The Centers for Disease Control (CDC) issued a new federal, nationwide moratorium on nonpayment of rent evictions because of the health dangers of evictions/homelessness during the COVID crisis. But tenants must file a CDC Declaration with their landlords in order to qualify for this moratorium. Tenants must show they are attempting to get rental assistance or attempting to make some payments on the rent and certain other declarations. Many landlords are attempting to proceed with evictions even with the CDC moratorium; in Detroit, for example, Detroit Eviction Defense and others demonstrated recently at 36th District Court to demand to close the eviction courts and adopt a complete moratorium on all evictions as well as the cancellation of all rent. The CDC moratorium extends to December 31, 2020, but it does not cancel rent — therefore all of the rent is still due as of January 1, 2021. Many cities also have eviction diversion programs or rental assistance programs. Tenants unions and eviction defense organizations should provide contact information for tenants to contact any rental assistance programs available and be prepared to demand that rental assistance be made available — and ultimately that rent and rent debt be cancelled for the duration of this crisis. It’s important to make the demand on the courts and city/county/state governments to close eviction courts and prohibit all evictions during this crisis. This means no evictions through the winter and for the cancellation of rent. The courts are trying to reopen to proceed with evictions and serve landlords. In Detroit the Chief Judge says he will meet with protesters to discuss, but still wants to proceed with evictions with “safeguards.” It’s not safe to evict anyone during this crisis. The demand is no evictions through the winter — and as long as the health crisis continues. Evictions during this public health crisis are acts of extreme violence and cruelty.

4. Direct Action

If all other measures are unable to halt the eviction in time, we should organize direct action to physically and directly prevent the eviction if possible. Can we block the street or entrance to the apartment complex or house? Can we call for picket lines, occupations or blockades at the home? In order to make this a reality, it will probably be necessary for us to enlist the help of other groups (tenants unions, labor unions, community organizations, and so on) as well as the neighbors. See what the tenant wants to do — this can easily become a dangerous and volatile situation. Threats of arrest can be leveled at the tenant and those involved. Figure out all contingency plans if the bailiffs or cops are able to carry out the eviction, like plans to make sure belongings are secured and that the tenant has a place to stay in the event their home gets taken. If the eviction is illegal and the tenant has court or legal actions (on paper) that can prevent it, make sure we have them on us and are able to present them.

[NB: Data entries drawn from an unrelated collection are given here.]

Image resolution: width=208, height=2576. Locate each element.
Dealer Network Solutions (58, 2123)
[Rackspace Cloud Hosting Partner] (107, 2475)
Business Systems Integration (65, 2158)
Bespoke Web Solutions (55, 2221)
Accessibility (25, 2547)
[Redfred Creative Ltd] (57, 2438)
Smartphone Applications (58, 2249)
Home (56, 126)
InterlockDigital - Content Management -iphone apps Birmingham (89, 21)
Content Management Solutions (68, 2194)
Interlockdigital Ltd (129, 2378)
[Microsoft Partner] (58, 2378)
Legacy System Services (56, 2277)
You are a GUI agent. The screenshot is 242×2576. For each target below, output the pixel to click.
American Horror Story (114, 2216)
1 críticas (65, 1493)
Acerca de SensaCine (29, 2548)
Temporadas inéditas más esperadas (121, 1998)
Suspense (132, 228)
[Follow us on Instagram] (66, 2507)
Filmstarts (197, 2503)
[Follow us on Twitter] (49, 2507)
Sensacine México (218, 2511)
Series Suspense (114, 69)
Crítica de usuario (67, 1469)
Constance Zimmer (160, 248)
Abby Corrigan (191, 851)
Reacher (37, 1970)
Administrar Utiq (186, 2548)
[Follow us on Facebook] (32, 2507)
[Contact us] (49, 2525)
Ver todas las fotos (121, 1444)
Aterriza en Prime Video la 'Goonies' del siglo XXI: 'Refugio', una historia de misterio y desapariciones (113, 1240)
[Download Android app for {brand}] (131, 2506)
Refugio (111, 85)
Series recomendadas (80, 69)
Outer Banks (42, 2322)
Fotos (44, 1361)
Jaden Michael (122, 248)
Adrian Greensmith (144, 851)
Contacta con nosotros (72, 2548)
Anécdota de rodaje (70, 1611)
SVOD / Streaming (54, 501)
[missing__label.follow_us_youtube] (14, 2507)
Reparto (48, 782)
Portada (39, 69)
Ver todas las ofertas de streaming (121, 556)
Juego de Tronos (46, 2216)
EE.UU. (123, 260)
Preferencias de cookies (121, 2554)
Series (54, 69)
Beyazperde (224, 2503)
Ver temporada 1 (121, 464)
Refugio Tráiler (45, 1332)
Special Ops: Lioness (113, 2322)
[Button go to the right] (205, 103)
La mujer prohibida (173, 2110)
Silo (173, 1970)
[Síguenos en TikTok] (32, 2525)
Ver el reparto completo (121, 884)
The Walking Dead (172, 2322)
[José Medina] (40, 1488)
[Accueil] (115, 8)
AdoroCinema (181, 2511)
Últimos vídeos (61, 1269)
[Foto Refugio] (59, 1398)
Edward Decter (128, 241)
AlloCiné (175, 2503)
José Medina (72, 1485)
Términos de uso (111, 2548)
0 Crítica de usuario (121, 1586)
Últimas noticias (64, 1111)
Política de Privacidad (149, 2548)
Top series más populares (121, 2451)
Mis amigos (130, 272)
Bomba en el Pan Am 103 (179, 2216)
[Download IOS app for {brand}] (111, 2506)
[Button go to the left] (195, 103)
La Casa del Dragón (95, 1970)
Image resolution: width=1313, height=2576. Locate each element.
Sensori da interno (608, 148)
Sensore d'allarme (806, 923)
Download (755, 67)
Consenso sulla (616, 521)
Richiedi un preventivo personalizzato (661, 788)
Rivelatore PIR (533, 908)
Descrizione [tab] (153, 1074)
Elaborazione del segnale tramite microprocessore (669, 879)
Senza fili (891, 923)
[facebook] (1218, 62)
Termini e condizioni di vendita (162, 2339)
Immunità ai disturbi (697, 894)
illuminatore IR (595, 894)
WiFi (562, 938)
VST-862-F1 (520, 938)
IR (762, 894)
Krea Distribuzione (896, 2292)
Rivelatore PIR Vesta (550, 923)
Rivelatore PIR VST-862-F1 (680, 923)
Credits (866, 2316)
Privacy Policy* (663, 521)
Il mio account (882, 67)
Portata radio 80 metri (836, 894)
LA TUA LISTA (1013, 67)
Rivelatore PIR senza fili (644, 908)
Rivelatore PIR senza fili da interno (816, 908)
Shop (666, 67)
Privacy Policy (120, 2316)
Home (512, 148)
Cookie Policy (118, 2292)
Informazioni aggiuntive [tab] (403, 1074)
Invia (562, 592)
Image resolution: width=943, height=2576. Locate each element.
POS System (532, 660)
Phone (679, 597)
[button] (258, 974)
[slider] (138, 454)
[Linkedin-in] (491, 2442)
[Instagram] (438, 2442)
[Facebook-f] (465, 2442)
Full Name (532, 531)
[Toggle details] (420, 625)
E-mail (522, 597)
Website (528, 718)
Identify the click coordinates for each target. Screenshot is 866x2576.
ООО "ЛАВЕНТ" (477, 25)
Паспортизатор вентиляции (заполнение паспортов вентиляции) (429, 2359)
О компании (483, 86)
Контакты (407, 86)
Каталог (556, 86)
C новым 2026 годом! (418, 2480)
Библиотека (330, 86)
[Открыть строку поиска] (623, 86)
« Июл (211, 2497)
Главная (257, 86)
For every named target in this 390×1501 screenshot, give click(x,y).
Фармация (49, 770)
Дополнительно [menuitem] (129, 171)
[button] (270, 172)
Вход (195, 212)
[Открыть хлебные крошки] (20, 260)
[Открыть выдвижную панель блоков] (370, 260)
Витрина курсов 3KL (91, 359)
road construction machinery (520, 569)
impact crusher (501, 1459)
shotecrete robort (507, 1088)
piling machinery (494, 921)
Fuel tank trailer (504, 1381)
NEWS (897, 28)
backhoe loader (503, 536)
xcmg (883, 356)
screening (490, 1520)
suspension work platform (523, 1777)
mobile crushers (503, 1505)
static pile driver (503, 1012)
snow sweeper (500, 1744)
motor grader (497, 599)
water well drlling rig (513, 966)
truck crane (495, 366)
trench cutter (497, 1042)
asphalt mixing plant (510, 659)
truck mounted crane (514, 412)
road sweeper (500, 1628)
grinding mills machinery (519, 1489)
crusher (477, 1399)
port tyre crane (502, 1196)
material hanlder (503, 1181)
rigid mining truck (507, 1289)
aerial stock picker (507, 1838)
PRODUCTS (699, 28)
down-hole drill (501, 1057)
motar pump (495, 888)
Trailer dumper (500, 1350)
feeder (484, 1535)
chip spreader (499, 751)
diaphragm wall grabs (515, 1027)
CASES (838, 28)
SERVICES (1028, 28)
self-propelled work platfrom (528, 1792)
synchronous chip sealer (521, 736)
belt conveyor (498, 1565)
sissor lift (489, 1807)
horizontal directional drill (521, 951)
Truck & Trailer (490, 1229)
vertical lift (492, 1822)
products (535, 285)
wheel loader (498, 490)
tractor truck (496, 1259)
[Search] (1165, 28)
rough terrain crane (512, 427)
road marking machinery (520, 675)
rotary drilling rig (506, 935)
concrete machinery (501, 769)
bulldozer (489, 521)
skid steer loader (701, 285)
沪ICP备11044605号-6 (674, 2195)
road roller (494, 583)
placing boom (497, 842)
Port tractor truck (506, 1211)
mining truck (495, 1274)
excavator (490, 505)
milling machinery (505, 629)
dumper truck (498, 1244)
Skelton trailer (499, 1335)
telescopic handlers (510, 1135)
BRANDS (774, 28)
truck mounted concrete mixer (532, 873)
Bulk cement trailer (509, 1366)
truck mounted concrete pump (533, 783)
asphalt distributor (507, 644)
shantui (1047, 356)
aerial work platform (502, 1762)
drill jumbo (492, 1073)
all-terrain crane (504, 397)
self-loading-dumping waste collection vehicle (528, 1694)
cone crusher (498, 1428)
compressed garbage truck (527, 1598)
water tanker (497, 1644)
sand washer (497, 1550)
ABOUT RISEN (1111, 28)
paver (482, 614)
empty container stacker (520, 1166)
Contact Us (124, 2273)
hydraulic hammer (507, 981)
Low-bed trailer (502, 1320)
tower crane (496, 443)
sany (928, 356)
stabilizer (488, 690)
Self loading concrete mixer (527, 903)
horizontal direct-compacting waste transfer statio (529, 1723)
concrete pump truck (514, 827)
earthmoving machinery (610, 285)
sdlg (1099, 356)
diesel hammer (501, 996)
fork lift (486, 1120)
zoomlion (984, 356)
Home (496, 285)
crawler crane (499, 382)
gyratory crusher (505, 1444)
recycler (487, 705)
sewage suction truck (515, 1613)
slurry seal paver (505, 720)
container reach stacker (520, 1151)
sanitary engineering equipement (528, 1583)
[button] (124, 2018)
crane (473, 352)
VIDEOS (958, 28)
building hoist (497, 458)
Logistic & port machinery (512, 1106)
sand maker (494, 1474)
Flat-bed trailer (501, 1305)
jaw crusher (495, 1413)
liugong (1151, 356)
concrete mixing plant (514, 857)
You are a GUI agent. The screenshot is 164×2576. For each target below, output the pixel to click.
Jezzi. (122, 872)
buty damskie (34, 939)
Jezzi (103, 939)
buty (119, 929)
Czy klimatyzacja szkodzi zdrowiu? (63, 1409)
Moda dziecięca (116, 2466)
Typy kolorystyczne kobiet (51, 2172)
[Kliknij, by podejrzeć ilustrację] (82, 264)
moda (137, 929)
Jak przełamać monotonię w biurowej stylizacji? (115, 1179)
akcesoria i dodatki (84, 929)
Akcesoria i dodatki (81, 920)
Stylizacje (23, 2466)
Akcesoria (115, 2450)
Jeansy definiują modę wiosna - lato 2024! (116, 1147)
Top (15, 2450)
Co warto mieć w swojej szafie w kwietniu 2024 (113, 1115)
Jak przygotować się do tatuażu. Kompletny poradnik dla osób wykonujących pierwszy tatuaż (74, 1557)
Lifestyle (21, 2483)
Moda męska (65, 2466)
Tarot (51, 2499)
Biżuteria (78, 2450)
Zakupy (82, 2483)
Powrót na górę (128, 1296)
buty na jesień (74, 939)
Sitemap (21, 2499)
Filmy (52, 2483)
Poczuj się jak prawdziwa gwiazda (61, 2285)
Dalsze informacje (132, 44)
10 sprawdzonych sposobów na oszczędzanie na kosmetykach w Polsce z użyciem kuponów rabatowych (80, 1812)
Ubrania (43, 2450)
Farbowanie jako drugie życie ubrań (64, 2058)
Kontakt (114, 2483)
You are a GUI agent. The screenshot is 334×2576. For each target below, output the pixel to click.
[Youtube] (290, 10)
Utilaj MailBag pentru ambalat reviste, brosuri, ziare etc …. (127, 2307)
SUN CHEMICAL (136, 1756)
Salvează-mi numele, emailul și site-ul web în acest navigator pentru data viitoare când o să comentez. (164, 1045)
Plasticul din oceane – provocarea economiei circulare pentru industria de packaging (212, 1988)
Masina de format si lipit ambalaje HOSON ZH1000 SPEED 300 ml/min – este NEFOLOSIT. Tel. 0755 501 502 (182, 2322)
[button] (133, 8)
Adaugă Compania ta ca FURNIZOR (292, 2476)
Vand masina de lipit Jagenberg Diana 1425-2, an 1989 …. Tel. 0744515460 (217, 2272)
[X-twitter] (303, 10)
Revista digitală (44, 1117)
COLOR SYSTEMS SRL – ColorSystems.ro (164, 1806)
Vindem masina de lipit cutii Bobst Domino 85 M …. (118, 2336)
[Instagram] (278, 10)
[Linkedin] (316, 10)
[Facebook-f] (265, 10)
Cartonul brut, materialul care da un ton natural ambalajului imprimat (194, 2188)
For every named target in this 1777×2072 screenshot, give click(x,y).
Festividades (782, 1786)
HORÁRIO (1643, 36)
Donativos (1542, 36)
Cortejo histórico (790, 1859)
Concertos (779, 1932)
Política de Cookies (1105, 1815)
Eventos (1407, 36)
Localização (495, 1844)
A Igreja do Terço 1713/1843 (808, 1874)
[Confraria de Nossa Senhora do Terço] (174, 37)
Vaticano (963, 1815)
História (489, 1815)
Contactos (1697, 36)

The most important thing is for the tenant/tenants to be at the center of the fight against the eviction and for all of us to join in the fight in solidarity, rather than in directing roles. It’s important for the tenant/tenants to be making their own decisions in their fight, while we should be providing resources and discussion to help inform the tenant. Having an attorney allows the tenant to have a representative in the court and the case. Any attorney should represent the interests of the tenant and advise the tenant. This allows for some independence for the tenants. Some cases and fights can be won in the court — But in most situations, having the case in court can provide for some additional time to build the fight against the eviction and build public support.

Every case is different, but we need to develop our approaches and learn lessons as we go. Good intentions are not enough. We need to organize and fight. We need to use all methods which can assist in the fight. The courts serve the landlords and developers. We need independent organizations of tenants and supporters who fight to oppose evictions and who demand housing for all.